L’anticorps monoclonal de GlaxoSmithKline, appelé sotrovimab, est efficace à 85 % pour prévenir les hospitalisations dans les études cliniques et semble efficace contre Omicron, selon les rapports pré-imprimés.Le médicament a reçu une autorisation d’utilisation d’urgence en décembre 2021 et le gouvernement a augmenté ses achats de médicament le mois dernier.

En complément des traitements aux anticorps monoclonaux,les antiviraux oraux offrent une option supplémentaire aux personnes atteintes d’une maladie bénigne qui cherchent à réduire leur risque d’hospitalisation. Les pilules antivirales de Pfizer et Merck ont ​​été vantées pour leur potentiel à diminuer les conséquences graves du COVID-19 sans nécessiter que les patients reçoivent un traitement en milieu hospitalier.

Alors que le médicament Paxlovid de Pfizer est très efficace contre les variants, dont Omicron, le molnupiravir de Merck porte un qualificatif similaire à celui du bebtelovimab : il doit être utilisé uniquement chez ceux « pour qui les options de traitement alternatives au COVID-19 autorisées par la FDA ne sont pas accessibles ou cliniquement appropriées ».

Veklury (remdesivir) semble également neutraliser Omicron et conserve son autorisation de la FDA dans tout le pays. La perfusion antivirale IV peut être utilisée pour réduire le risque d’hospitalisation chez de nombreuses personnes atteintes de COVID-19 légère à modérée.

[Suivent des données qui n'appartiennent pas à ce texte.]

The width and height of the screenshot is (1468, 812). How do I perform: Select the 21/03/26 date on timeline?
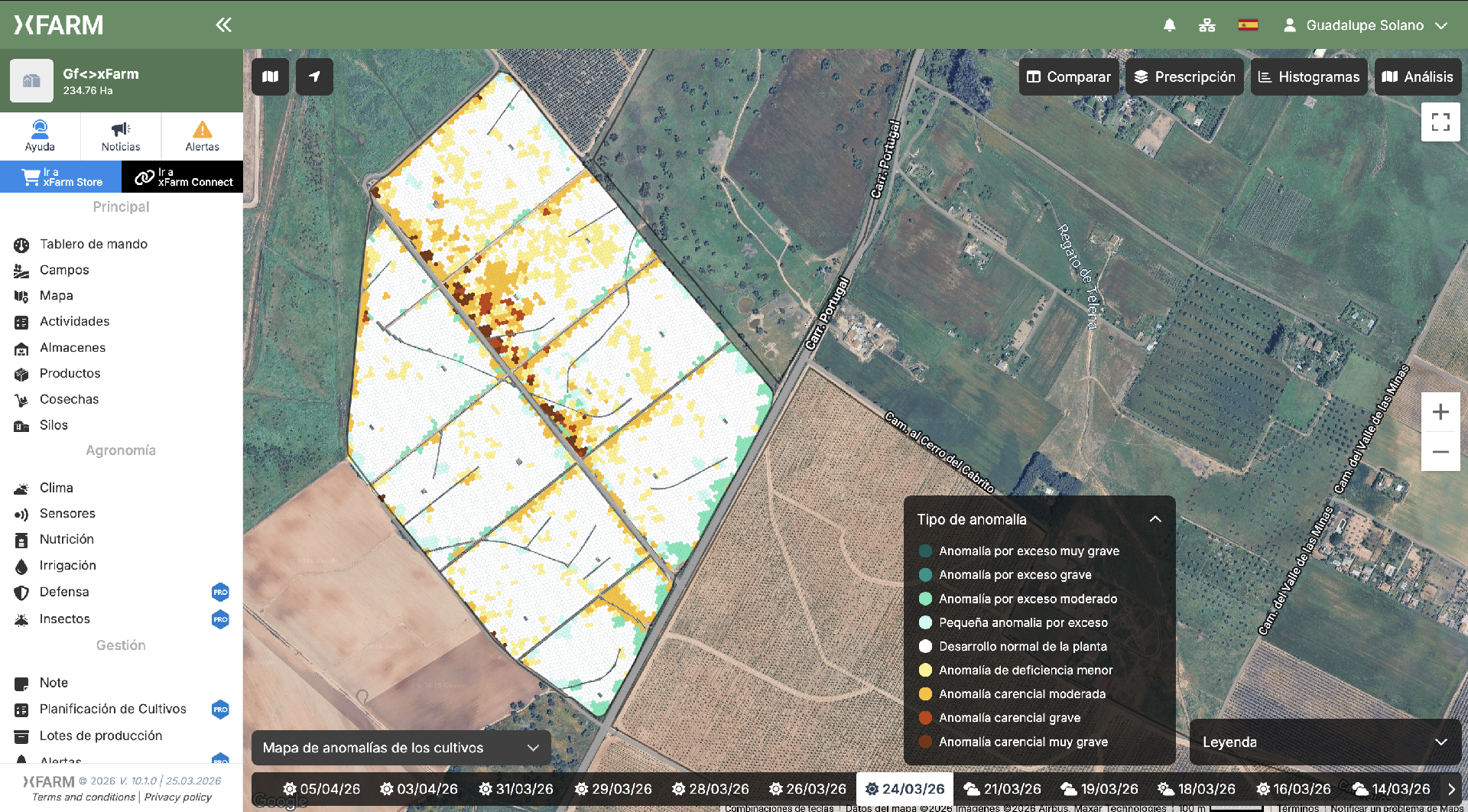pyautogui.click(x=1002, y=788)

Les hôpitaux continuent de voir un grand nombre de patients infectés par Omicron tandis que l’approvisionnement en antiviraux et en anticorps monoclonaux qui conservent leur efficacité contre la variante reste faible. Les responsables de la santé espèrent que le nouveau médicament de Lilly contribuera à alléger la pression sur l’approvisionnement en traitements contre le COVID.

“Cette autorisation est une étape importante pour répondre au besoin de davantage d’outils pour traiter les patients alors que de nouvelles variantes du virus continuent d’émerger”, a déclaré Patrizia Cavazzoni, MD, directrice du Centre d’évaluation et de recherche sur les médicaments de la FDA, dans un communiqué.